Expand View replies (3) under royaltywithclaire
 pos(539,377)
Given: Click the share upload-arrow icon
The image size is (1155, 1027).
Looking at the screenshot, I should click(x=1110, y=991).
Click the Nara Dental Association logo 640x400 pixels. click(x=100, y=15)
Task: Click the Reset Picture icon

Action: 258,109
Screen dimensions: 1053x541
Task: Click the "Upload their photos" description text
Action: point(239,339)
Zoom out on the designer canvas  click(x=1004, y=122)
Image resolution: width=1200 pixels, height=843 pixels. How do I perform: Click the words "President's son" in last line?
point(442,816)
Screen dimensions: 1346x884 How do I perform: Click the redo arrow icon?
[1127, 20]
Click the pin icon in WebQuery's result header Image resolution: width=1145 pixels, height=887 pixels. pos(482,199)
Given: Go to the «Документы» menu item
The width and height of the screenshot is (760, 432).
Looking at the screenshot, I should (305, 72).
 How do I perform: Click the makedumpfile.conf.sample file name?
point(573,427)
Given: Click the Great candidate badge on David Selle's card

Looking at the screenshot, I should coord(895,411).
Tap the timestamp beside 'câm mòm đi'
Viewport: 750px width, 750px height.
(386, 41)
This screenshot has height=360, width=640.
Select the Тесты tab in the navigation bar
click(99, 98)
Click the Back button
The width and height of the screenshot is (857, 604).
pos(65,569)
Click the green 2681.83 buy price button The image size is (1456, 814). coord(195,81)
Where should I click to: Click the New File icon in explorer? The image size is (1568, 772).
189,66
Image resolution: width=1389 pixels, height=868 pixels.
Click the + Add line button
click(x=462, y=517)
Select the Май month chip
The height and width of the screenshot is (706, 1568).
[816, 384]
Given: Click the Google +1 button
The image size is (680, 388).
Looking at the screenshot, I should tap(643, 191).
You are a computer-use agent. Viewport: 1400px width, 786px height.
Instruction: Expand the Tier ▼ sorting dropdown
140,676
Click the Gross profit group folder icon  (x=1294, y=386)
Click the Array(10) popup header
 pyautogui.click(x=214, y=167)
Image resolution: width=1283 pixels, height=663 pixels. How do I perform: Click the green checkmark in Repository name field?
.....
» WORK INSTRUCTIONS: Show every line above in which the word "green" occurs.

» WRITTEN ANSWER:
Click the green 2681.83 buy price button The image size is (1456, 814). coord(195,81)
Image resolution: width=1283 pixels, height=663 pixels. How do I perform: Click the green checkmark in Repository name field?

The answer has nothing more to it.